Microgramma nitida, with no commonly used English name other than snake fern, shared with several other plants, is a species of epiphytic fern native mostly to tropical wet forests of the New World. It belongs to the family Polypodiaceae.

==Description==

Noteworthy features of Microgramma nitida:

- Stem-like rhizomes are long-creeping, up to 6 mm thick, covered with silvery or whitish hairs (trichomes) and brown to reddish scales; leaves are spaced along the stems.

- Leaves with no lobes, teeth or indentations usually are at least twice as long as wide and up to 3 cm across. No scales dot the lower surfaces. Leaf veins coming off the midvein are hard to see, but they connect with one another, not extending to the margin.
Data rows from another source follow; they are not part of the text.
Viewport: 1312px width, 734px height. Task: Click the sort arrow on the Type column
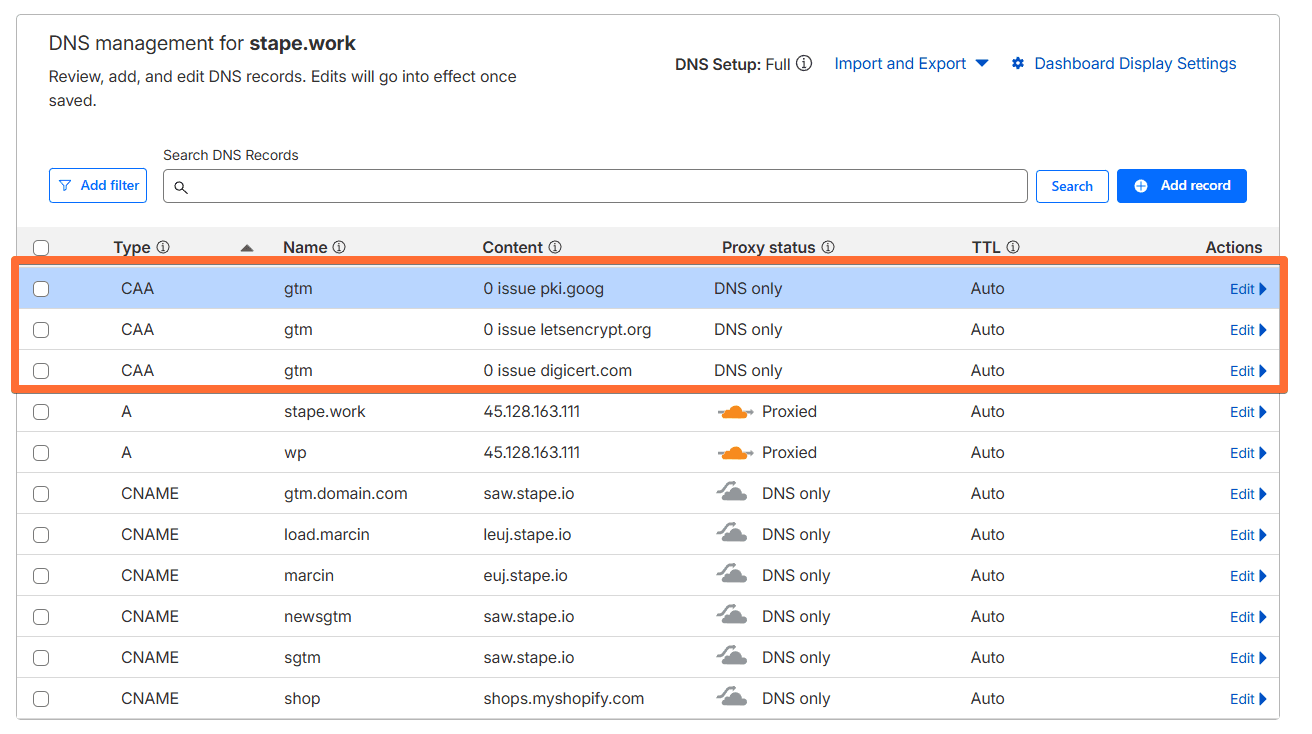pyautogui.click(x=247, y=247)
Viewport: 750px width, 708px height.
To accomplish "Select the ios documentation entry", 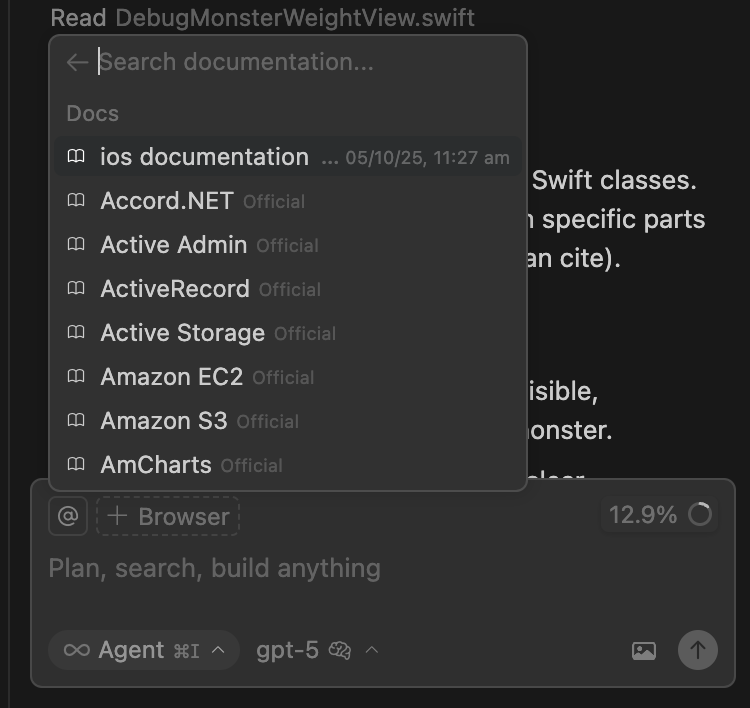I will pos(204,157).
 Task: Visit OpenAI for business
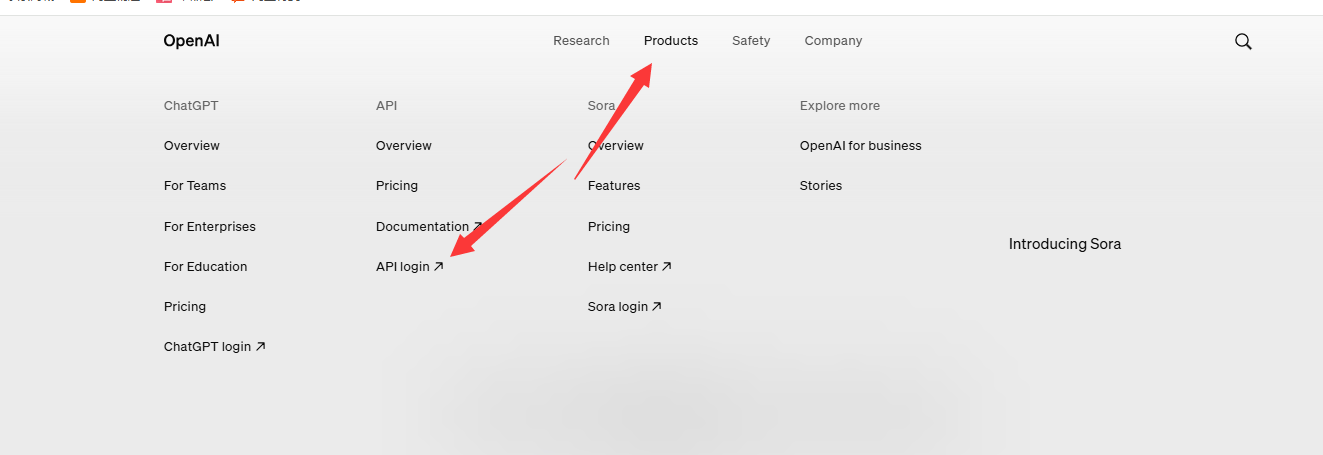[x=860, y=146]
- Sori are roundish and well separated from one another, appearing in one row between the midrib and margin.

==Distribution==

Microgramma nitida occurs in Mexico's eastern states from Tamaulipas southward, throughout Central America, and in the Caribbean on the islands of Jamaica, Barbados, Trinidad and San Andrés and Providencia. In the US state of Florida Microgramma nitida has escaped from cultivation.

==Habitat==

In Mexico's Yucatan Peninsula Microgramma nitida occurs both in dry forest and moist ones as well as in the mangroves. In the southern Mexican state of Oaxaca it occurs in dry scrubland. In northeastern Honduras it is found in an area with tropical forest with yearly rainfall ranging between 1600 and 3600 mm (63-142 inches).

==As a terrarium plant==

Microgramma nitida is marketed as perfect for decorating terrarium walls, adding a certain texture with its bright green leaves and spreading slowly via creeping rhizomes. It is well-suited to terrariums where light is filtered and diffused, and humidity levels are kept high.

==In traditional medicine==

In the Mexican states of Puebla and Tabasco, a decoction made from the rhizome of Microgramma nitida is used to treat kidney problems. A decoction of other parts is drunk to alleviate pain of the liver and purify the blood. In Veracruz state it has been documented as used for snakebite. Among the Mayan people of the Yucatan Peninsula it is used for stomach ache, including cramps, colics and gastritis, as well as internal parasites.

==Taxonomy==

Microgramma nitida was first formally described in 1846 under the basionym Phlebotium nitidum by John Smith, the first curator at the Royal Botanic Gardens, Kew. The Gardens' plant was sterile, noted as inhabiting Honduras, as having been introduced into the Gardens in 1844 by Mrs. Col. Macdonald, and as being "... apparently an undescribed species."

===Phylogeny===

Molecular phylogenetic analysis based on sequence analysis from five plastid regions of Microgramma species recognized four main clades inside the genus, of which Microgramma nitida belonged to the Persicariifolia clade. This clade comprises species usually occurring as epiphytes on tree trunks, but which keep contact with soil through rhizomes or pending roots. It is sister to Microgramma lindbergii.

===Etymology===

The genus name Microgramma derives from the Greek mikros meaning "small", and gramme, meaning "line." This refers to the elongated sori observed on the type species, though Microgramma nitida has round sori.

The species name nitida is from Latin meaning "shiny." When John Smith named the taxon he did not say what he saw about the fern that was shiny, though possibly the fern's indumentum of silvery or whitish, hair-like (trichomes) on the rhizomes could suggest a certain luminescence.